Plant Ecology
Research
Project Director:
Eric S. Menges
Postdoctoral Associate: Pedro F. Quintana-Ascencio
Research Assistants (full time): Samara I. Hamze, Dorothy E.
Mundell, Alaä L. Wally, Carl W. Weekley
Research Assistants (part time or temporary): Jill T. Adams,
Michael N. Gushee, Karin M. Kettenring, Richard J. LaVoy, Constance
Roman
Graduate Students: Owen D. Boyle, University of Wisconsin; Juan
Antonio Calleja, Universidad Autónoma de Madrid; Christine V. Hawkes,
University of Pennsylvania; Satya K. Maliakal, Louisiana State
University; Martina Petrů, University of South Bohemia, Czech
Republic; Gayle van de Kerckhove, University of Florida; Laurie
Walker, University of South Florida; Rebecca Yahr, Duke University
Interns: Amanda L. Armbruster, Muhlenberg College; Philip E.

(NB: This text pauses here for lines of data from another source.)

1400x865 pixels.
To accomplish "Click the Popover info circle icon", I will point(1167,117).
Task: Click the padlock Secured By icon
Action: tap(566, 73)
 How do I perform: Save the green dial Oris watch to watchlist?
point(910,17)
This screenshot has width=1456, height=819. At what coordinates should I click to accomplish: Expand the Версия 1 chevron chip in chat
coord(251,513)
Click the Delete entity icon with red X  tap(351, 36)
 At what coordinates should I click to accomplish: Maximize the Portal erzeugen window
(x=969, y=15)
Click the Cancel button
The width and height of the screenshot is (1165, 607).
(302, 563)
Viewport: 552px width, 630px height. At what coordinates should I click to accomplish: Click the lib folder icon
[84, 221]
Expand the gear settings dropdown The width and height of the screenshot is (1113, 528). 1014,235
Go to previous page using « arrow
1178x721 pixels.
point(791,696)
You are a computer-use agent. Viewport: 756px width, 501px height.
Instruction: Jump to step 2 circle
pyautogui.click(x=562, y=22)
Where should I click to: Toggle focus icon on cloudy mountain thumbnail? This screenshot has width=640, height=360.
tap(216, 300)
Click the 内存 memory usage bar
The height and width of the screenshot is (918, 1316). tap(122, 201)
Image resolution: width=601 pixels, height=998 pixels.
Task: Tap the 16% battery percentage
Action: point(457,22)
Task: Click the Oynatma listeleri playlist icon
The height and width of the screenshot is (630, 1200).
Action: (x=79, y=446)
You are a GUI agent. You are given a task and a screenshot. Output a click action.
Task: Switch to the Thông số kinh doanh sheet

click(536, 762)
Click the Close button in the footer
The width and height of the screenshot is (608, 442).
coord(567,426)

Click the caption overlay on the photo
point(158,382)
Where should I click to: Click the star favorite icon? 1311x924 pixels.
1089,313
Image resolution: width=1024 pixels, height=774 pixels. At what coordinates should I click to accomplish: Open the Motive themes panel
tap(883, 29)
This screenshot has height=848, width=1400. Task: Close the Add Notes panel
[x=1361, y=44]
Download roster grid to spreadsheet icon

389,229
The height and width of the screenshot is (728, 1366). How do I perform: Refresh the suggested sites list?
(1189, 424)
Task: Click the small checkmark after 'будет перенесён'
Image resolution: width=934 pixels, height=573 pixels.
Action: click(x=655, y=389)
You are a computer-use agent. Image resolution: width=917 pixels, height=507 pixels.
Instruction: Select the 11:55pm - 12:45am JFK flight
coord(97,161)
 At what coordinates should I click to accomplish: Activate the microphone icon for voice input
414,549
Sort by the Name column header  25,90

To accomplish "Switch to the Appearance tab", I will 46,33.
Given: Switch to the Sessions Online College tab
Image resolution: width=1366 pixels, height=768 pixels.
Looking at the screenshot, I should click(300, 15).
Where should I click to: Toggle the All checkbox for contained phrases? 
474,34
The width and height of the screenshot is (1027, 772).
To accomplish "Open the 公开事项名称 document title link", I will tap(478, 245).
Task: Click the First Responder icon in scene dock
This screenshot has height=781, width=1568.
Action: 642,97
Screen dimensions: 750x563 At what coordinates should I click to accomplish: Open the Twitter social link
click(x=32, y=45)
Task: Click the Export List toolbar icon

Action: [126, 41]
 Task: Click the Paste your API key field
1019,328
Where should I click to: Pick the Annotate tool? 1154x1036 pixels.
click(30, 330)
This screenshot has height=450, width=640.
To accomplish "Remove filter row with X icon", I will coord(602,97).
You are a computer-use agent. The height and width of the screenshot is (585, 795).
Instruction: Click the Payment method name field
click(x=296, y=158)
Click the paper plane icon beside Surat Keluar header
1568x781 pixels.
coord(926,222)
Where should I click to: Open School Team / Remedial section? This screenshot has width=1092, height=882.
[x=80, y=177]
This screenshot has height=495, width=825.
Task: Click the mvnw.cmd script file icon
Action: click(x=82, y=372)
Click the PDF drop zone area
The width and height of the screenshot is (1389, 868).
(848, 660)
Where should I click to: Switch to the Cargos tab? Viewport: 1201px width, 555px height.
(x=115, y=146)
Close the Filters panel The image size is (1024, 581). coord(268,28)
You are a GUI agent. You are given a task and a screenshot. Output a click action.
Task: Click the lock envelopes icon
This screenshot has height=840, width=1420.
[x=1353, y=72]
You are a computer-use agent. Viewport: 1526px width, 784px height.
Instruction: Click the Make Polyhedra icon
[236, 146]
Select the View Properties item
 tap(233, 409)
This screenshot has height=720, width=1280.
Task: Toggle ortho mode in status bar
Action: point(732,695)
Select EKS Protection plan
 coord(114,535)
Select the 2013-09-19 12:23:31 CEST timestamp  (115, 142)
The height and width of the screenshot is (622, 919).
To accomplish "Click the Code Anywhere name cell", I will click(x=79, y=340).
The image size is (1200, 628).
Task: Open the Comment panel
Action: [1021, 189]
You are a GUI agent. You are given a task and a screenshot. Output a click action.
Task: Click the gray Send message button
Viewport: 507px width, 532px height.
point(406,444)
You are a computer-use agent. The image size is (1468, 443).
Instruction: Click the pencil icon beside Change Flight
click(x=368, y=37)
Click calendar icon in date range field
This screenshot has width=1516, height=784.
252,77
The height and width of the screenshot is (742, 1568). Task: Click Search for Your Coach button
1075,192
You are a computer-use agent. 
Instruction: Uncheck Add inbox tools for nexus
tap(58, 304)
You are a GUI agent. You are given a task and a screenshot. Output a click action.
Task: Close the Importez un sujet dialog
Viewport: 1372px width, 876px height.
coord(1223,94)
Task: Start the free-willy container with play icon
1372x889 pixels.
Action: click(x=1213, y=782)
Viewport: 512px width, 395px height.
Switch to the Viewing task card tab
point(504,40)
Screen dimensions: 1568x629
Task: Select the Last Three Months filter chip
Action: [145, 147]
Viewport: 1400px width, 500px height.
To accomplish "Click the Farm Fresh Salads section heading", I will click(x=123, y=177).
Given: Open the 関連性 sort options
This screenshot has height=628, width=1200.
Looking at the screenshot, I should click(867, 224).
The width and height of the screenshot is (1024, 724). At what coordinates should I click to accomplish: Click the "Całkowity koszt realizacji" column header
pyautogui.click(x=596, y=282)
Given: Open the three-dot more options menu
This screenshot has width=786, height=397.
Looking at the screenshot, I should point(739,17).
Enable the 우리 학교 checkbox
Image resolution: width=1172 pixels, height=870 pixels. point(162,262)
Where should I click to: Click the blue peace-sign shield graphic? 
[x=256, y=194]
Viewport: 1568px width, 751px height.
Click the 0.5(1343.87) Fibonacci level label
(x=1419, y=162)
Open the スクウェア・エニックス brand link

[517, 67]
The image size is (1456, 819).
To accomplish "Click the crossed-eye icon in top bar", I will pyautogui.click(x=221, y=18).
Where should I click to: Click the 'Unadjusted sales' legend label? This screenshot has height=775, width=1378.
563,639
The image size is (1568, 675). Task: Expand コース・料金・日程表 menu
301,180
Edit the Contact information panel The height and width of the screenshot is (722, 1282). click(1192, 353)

Higuera, Middlebury College; Molly E. Hunter, University of
California-Davis; Karin M. Kettenring, Oberlin College; Nicole L.
Lang, Trinity Western University; William H. Satterthwaite, University
of California-Berkley
Volunteers: Jason Greenlee, U.S. Forest Service; Miguel Martínez-Icó,
El Collegio de la Sur; Jessica Missios, University of Alabama; Marina
Morales-Hernandez, Lake Placid
Outside Collaborators: Dawn M. Berry, National Park Service;
Rebecca W. Dolan, Butler University; Margaret E.K. Evans, University
of Arizona; Daniel Gagnon, University of Quebec at Montreal; Doria R.
Gordon, The Nature Conservancy; Michael L. Kelrick, Truman State
University; Thomas Kubisiak, U.S. Forest Service; Peter L. Marks,
Cornell University; Tammera Race, Bok Tower Gardens; Richard B. Root,
Cornell University; Joan L. Walker, Clemson University
Visiting Researchers: Mitchell B. Cruzan, University of
Tennessee; Kevin Hogan, University of Florida; Kaoru Kitijima,
University of Florida; Stephen S. Mulkey, University of Florida; N.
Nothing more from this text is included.